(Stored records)
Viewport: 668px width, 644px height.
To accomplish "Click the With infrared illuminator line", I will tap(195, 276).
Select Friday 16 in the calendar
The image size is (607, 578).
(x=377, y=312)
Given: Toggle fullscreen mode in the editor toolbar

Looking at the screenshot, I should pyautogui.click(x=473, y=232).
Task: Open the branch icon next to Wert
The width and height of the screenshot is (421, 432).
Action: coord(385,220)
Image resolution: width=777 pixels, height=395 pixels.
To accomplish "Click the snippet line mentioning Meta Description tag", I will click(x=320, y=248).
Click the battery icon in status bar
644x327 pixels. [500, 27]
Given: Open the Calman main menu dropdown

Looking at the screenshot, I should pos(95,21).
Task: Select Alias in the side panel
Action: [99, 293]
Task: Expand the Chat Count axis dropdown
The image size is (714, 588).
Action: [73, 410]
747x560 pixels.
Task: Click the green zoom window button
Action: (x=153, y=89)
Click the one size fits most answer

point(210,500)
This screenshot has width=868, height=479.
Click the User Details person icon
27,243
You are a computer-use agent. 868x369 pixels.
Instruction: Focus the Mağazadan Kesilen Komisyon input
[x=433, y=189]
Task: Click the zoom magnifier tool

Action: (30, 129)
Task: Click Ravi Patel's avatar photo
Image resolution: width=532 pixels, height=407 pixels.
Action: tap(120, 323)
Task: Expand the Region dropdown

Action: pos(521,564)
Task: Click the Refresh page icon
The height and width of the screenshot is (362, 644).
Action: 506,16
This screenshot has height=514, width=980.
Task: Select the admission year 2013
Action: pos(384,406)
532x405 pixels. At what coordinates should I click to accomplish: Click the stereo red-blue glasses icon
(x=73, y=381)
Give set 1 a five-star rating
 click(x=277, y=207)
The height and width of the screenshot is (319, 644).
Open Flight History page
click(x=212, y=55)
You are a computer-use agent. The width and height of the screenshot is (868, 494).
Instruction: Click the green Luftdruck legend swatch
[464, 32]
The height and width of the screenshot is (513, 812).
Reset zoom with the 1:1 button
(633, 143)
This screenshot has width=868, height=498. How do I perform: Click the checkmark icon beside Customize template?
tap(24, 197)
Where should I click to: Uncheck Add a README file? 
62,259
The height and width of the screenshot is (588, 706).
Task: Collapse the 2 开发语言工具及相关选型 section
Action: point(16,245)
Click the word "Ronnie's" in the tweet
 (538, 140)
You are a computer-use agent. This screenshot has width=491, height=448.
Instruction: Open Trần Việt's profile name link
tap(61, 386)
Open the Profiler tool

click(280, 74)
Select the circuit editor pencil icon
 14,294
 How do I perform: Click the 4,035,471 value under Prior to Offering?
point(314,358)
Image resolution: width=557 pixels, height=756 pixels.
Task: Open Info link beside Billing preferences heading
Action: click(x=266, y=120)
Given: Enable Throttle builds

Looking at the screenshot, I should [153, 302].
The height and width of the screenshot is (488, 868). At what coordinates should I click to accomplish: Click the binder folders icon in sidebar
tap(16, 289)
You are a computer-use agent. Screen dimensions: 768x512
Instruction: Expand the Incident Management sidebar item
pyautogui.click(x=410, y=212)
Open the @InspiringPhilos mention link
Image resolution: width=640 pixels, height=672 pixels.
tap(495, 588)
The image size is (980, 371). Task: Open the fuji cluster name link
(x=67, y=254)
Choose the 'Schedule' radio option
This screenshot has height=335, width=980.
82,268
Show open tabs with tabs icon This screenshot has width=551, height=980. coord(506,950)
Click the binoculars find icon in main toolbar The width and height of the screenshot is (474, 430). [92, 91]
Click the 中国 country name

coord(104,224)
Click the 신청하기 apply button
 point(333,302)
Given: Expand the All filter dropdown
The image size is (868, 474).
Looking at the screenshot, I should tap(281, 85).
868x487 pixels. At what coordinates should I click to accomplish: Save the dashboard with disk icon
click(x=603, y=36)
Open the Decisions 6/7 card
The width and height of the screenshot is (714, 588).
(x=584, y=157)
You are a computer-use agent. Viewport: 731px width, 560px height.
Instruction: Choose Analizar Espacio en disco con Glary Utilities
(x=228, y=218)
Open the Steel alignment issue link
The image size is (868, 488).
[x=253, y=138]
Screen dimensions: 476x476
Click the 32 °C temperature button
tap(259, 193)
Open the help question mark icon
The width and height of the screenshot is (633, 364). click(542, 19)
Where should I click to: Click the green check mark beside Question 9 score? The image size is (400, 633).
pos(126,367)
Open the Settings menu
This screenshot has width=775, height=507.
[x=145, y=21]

* [Task goal]
Return a faithful copy of all the records above.

* [Finished exercise]
Viewport: 668px width, 644px height.
To accomplish "Click the With infrared illuminator line", I will tap(195, 276).
Select Friday 16 in the calendar
The image size is (607, 578).
(x=377, y=312)
Given: Toggle fullscreen mode in the editor toolbar

Looking at the screenshot, I should pyautogui.click(x=473, y=232).
Task: Open the branch icon next to Wert
The width and height of the screenshot is (421, 432).
Action: coord(385,220)
Image resolution: width=777 pixels, height=395 pixels.
To accomplish "Click the snippet line mentioning Meta Description tag", I will click(x=320, y=248).
Click the battery icon in status bar
644x327 pixels. [500, 27]
Given: Open the Calman main menu dropdown

Looking at the screenshot, I should pos(95,21).
Task: Select Alias in the side panel
Action: [99, 293]
Task: Expand the Chat Count axis dropdown
The image size is (714, 588).
Action: [73, 410]
747x560 pixels.
Task: Click the green zoom window button
Action: (x=153, y=89)
Click the one size fits most answer

point(210,500)
This screenshot has width=868, height=479.
Click the User Details person icon
27,243
You are a computer-use agent. 868x369 pixels.
Instruction: Focus the Mağazadan Kesilen Komisyon input
[x=433, y=189]
Task: Click the zoom magnifier tool

Action: (30, 129)
Task: Click Ravi Patel's avatar photo
Image resolution: width=532 pixels, height=407 pixels.
Action: tap(120, 323)
Task: Expand the Region dropdown

Action: pos(521,564)
Task: Click the Refresh page icon
The height and width of the screenshot is (362, 644).
Action: 506,16
This screenshot has height=514, width=980.
Task: Select the admission year 2013
Action: pos(384,406)
532x405 pixels. At what coordinates should I click to accomplish: Click the stereo red-blue glasses icon
(x=73, y=381)
Give set 1 a five-star rating
 click(x=277, y=207)
The height and width of the screenshot is (319, 644).
Open Flight History page
click(x=212, y=55)
You are a computer-use agent. The width and height of the screenshot is (868, 494).
Instruction: Click the green Luftdruck legend swatch
[464, 32]
The height and width of the screenshot is (513, 812).
Reset zoom with the 1:1 button
(633, 143)
This screenshot has width=868, height=498. How do I perform: Click the checkmark icon beside Customize template?
tap(24, 197)
Where should I click to: Uncheck Add a README file? 
62,259
The height and width of the screenshot is (588, 706).
Task: Collapse the 2 开发语言工具及相关选型 section
Action: point(16,245)
Click the word "Ronnie's" in the tweet
 (538, 140)
You are a computer-use agent. This screenshot has width=491, height=448.
Instruction: Open Trần Việt's profile name link
tap(61, 386)
Open the Profiler tool

click(280, 74)
Select the circuit editor pencil icon
 14,294
 How do I perform: Click the 4,035,471 value under Prior to Offering?
point(314,358)
Image resolution: width=557 pixels, height=756 pixels.
Task: Open Info link beside Billing preferences heading
Action: click(x=266, y=120)
Given: Enable Throttle builds

Looking at the screenshot, I should [153, 302].
The height and width of the screenshot is (488, 868). At what coordinates should I click to accomplish: Click the binder folders icon in sidebar
tap(16, 289)
You are a computer-use agent. Screen dimensions: 768x512
Instruction: Expand the Incident Management sidebar item
pyautogui.click(x=410, y=212)
Open the @InspiringPhilos mention link
Image resolution: width=640 pixels, height=672 pixels.
tap(495, 588)
The image size is (980, 371). Task: Open the fuji cluster name link
(x=67, y=254)
Choose the 'Schedule' radio option
This screenshot has height=335, width=980.
82,268
Show open tabs with tabs icon This screenshot has width=551, height=980. coord(506,950)
Click the binoculars find icon in main toolbar The width and height of the screenshot is (474, 430). [92, 91]
Click the 中国 country name

coord(104,224)
Click the 신청하기 apply button
 point(333,302)
Given: Expand the All filter dropdown
The image size is (868, 474).
Looking at the screenshot, I should tap(281, 85).
868x487 pixels. At what coordinates should I click to accomplish: Save the dashboard with disk icon
click(x=603, y=36)
Open the Decisions 6/7 card
The width and height of the screenshot is (714, 588).
(x=584, y=157)
You are a computer-use agent. Viewport: 731px width, 560px height.
Instruction: Choose Analizar Espacio en disco con Glary Utilities
(x=228, y=218)
Open the Steel alignment issue link
The image size is (868, 488).
[x=253, y=138]
Screen dimensions: 476x476
Click the 32 °C temperature button
tap(259, 193)
Open the help question mark icon
The width and height of the screenshot is (633, 364). click(542, 19)
Where should I click to: Click the green check mark beside Question 9 score? The image size is (400, 633).
pos(126,367)
Open the Settings menu
This screenshot has width=775, height=507.
[x=145, y=21]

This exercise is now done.